Most form schemas I have seen were designed for the wrong time horizon.
They were designed for the moment of submission.
A responses
table that captures field values. A foreign key to a forms
table. A few denormalized columns for created time, IP, and user agent. Maybe an is_test
flag added later because someone needed it.
This is fine if the only thing you ever do with a response is fire a webhook and forget.
It is not fine if the team is still going to be reading those responses five years later.
This article is about how to design the record layer of a form product so it remains useful long after the form itself has been retired. I will use FORMLOVA as the working example, because it is the codebase I work in. The patterns themselves are not FORMLOVA-specific, but the concrete examples are pulled directly from FORMLOVA's response schema and from the MCP tool surface that operates on it (129 tools across 25 categories, including a dedicated response-management
category whose only job is to keep the record honest over time).
Every form product has the same structural asymmetry.
forms lifetime ~ weeks to months
responses lifetime ~ years
The form is the intake surface. It changes when the campaign changes, the legal text changes, the product line shifts, the team rotates. Six months is a long life for a single form.
The responses live in the database long after the form has been deleted or archived.

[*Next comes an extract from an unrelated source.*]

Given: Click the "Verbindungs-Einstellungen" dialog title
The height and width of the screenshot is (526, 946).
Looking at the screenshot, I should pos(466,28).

The team will still query them at quarter end, at compliance review, at customer success post-mortems, at year-three product reviews.
This means the response schema has to survive things the form does not.
It has to survive field renames.
It has to survive form deletions.
It has to survive ownership handoffs.
It has to survive product-line restructuring.
It has to survive your own future schema changes.
That is a much harder design problem than "store the submission."
The most common source of long-term pain is field identity that was never designed to be stable.
A response stores {"field_3": "Acme Co."}
. Six months later, field_3
has been renamed to field_7
because the form was reordered. The original meaning is now lost unless you can reconstruct it from a Git history nobody reads.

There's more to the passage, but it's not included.